Simon and Lemaire (1987) studying the relationship between tillering of a vegetative grass stand and LAI, found that as soon as the LAI reached a value of 3, tillering rate slowed down, and then
terminated rapidly at higher LAI. The increase in LAI and decrease of tillering is associated with an increase in the rate of leaf elongation, a phenomenon that can be interpreted as an adaptation to competition for light, where carbohydrate is preferentially allocated to elongation of leaves. However, despite genotypes with high leaf elongation rate and long laminae being associated with reduced site filling, this does not necessarily mean low tiller number per plant (Bahmani, 1999). When analysing the effect of N, Simon and Lemaire (1987) found that this nutrient increased the number of tillers per plant at the beginning of the sward establishment, and as the LAI increased this effect disappeared. They concluded that in the absence of N deficiency the cessation of tillering was determined by the degree of self-shading of tiller buds (Simon & Lemaire, 1987). Langer (1963) however found that N affects the duration of tillering: plants inadequately supplied with N appear to stop producing new tillers at an early stage.

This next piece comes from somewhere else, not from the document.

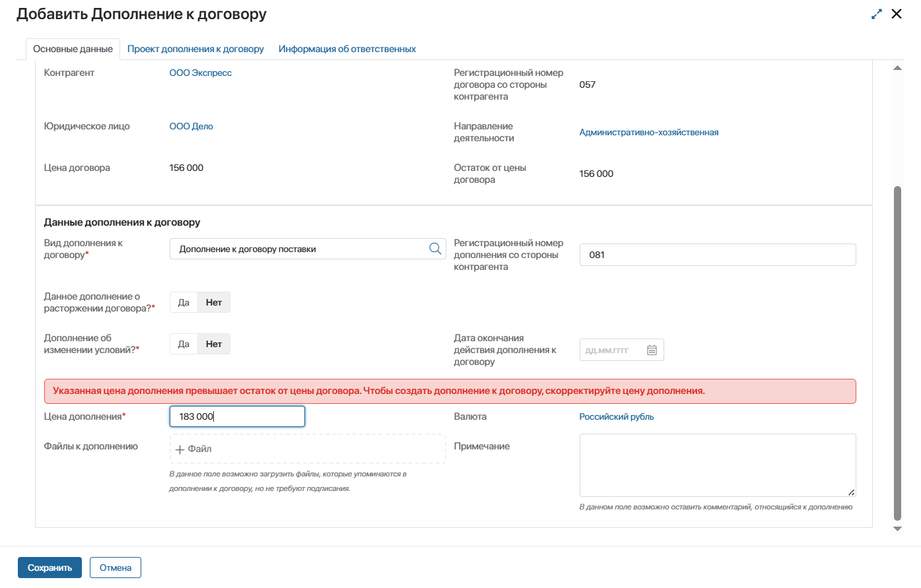The image size is (921, 588).
Task: Go to Основные данные tab
Action: 73,49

The need for a unifying theoretical synthesis of known effects of genetic and physiological factors and their interactions with the environment on control of tillering in grasses was recognized by Assuero and Tognetti (2010). Among the endogenous factors they cited biochemical changes, genetic control of tiller initiation and outgrowth, plant hormones (auxins, cytokinins, gibberellins),
compounds such as strigolactone and ethylene, as well as assimilate availability. Among the environmental factors they cited light intensity and quality, photoperiod, temperature, water availability, and mineral nutrition. They also cited biotic factors such as mycorrhizae, endophyte and plant growth-promoting rhizobacteria as well as management factors such as grazing (Assuero & Tognetti, 2010).